Myth 4: Never Assign More Than 1 External Cause Code

Reality: You can report multiple external cause codes, as many as you need to fully explain each cause. “Use the full range of external cause codes to completely describe the cause, intent, place of occurrence, and, if applicable, the activity of the patient at the time of the event, and the patient’s status, for all injuries, and other health conditions due to an external cause,” instructs the ICD-10-CM guidelines.

Myth 5: V Codes Can Be Assigned as First-Listed Diagnosis

Reality: You should never sequence a V code as the principal diagnosis. This applies to all external causes of morbidity codes. Payers do not accept them as primary, as they describe the cause of the morbidity, not the condition itself.

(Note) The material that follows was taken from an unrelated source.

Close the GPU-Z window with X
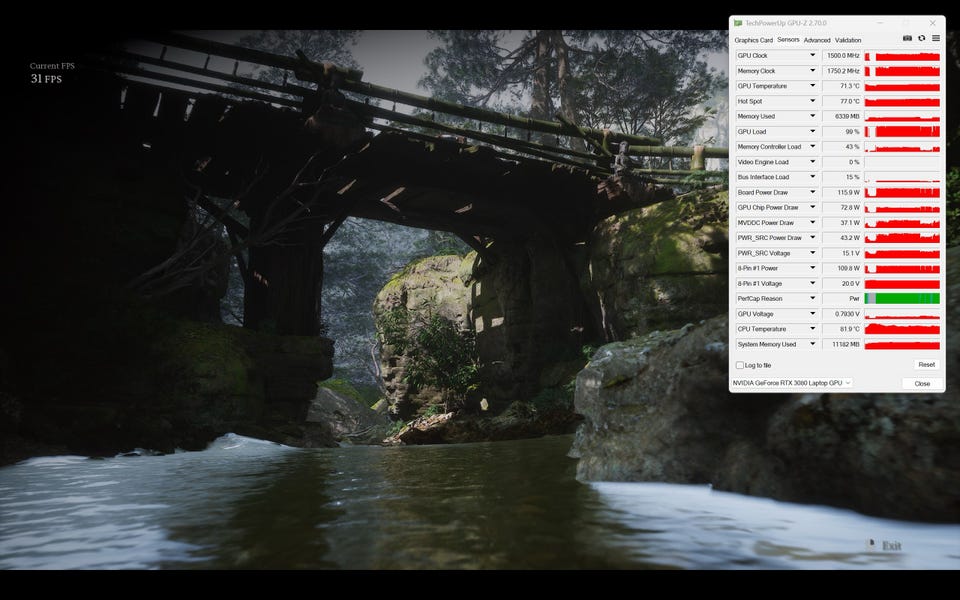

Example: A 52-year-old patient presents complaining of seeing floaters in a portion of his left eye, with vision blurred in that area. He states the symptoms began following a bicycle accident three weeks prior, and they have worsened over time since that happened. The physician suspects retinal detachment, but upon examination, diagnoses the patient with a horseshoe retinal tear with no detachment.

In this case, you would report H33.312 (Horseshoe tear of retina without detachment, left eye) for the primary diagnosis. You can assign an external cause code as a secondary diagnosis to describe the bike accident, such as V18.0XXA (Pedal cycle driver injured in noncollision transport accident in nontraffic accident, initial encounter), if you can directly correlate the tear to the bicycle injury.

 Pointer: You should assign an external cause code with the appropriate 7th character for each encounter in which your provider is treating the injury or condition. Use the 7th character:

  • Initial encounter (A) for encounters in which the patient is receiving active care for the condition.
  • Subsequent encounter (D) for encounters after the patient has received active treatment for the injury and is receiving routine care during the healing or recovery phase.
  • Sequela (S) for complications or conditions that arise as a direct result of the injury.